Lag BaOmer: A Time of Celebration and Reflection
And from the day on which you bring the sheaf of elevation offering (Omer) – the day after the Sabbath – you shall count off seven weeks. They must be complete: you must count until the day after the seventh week – fifty days; then you shall bring an offering of new grain … (Leviticus 23: 15-16)
Many of our Jewish holidays are based on the agricultural calendar of our ancestors, including the three pilgrimage festivals of Passover (Pesach), Shavuot and Sukkot. There is an interesting connection between Pesach and Shavuot when we count the Omer (a harvesting unit of measure), starting the second night of Pesach until Shavuot, essentially marking the time from the barley to the wheat harvest. As in all agrarian societies, if the weather pattern deviates, it can be disastrous for the community. This is a precarious time, when everyone prays for positive results. Since our ancestors saw this as a somber time, there are many prohibitions during this 49-day period, including no weddings, parties or haircuts.
The one exception during this solemn period is Lag BaOmer-the 33rd day of counting the Omer. “Lag” is from the Hebrew letters lamed and gimel. Lamed has a numerical equivalent to 30, and gimel has the numerical equivalent of 3-thus the 33rd day. There are different reasons given to explain why this date is special. One rationale is that the plague that brought about the death of thousands of Rabbi Akiva’s students stopped on Lag BaOmer. The plague was supposedly due to their lack of respect for one another. There is also the claim that Lag BaOmer is the yahrzeit of one of Rabbi Akiva’s most famous students-Rabbi Shimon bar Yochai, who is said to have authored the mystical writings of the Zohar-the text of Kabbalah (Jewish mysticism). According to legend, Rabbi bar Yochai was so saintly that during his entire lifetime, no rainbows appeared. The rainbow is a sign of the covenant between God and creation, and since “rainbow” and “bow” both are translated as keshet in Hebrew, the bow and arrow are symbols used to recall Rabbi bar Yochai. In a commentary on Genesis, the great Torah scholar Rashi (1040-1105), explained that there were generations so righteous that they did not require a sign of the covenant. Rabbi Shimon Bar Yochai’s generation was among them.Thus, the holiday is seen almost as a tribute to scholars. It has become a day of celebration and joy amidst the mournful seven weeks surrounding it.

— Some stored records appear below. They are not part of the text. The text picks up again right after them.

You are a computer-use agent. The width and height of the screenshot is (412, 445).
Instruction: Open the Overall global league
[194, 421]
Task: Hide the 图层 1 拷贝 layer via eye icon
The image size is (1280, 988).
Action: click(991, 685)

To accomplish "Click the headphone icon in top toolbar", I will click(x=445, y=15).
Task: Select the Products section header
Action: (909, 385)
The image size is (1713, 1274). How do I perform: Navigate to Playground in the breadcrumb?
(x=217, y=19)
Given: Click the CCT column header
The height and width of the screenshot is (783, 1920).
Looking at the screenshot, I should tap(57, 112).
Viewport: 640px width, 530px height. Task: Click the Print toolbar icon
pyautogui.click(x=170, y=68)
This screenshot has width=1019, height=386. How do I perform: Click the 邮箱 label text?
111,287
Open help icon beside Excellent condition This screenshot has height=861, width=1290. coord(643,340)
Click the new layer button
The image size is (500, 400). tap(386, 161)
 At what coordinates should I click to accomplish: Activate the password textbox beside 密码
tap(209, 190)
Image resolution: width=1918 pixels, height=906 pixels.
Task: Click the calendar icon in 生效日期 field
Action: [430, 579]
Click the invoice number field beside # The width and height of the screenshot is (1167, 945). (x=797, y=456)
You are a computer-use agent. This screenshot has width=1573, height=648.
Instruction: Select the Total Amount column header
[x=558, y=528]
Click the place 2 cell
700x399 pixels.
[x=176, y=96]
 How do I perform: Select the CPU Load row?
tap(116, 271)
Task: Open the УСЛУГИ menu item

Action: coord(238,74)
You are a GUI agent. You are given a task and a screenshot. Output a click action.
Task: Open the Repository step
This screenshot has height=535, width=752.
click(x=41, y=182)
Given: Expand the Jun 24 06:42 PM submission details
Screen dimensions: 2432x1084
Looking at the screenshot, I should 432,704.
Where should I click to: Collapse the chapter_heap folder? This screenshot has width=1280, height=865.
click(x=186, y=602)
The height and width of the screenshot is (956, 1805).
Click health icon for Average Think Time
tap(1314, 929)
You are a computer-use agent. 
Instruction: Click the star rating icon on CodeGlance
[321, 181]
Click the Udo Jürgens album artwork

Among those who observe the somber days during the Omer, Lag BaOmer is a day of wedding celebrations. During the time of the counting of the Omer there are bans on parties, music and dancing, similar to the prohibitions for a person in mourning for a loved one. For those who wish to marry in the spring, this is the only day on which one can celebrate. Many Jews also do not cut their hair during this time period. Boys, at the age of 3, often have their first haircut on Lag BaOmer, with much festivity surrounding the event.
Lag BaOmer celebrations are generally outdoor adventures, including bonfires, fun and frolic with teaching. Especially in Israel, people young and old will be outside sharing a picnic and enjoying the beautiful day; school children celebrate with a “field day.” The bonfires lit in celebration are supposed to symbolize the light of Torah.
How can we honor and rejoice on Lag BaOmer? Take time to study a new Jewish text, learn a new ritual you can bring into the rhythm of your days, find a new idea that brings meaning to your life. Have a picnic with family and friends, and take time to appreciate.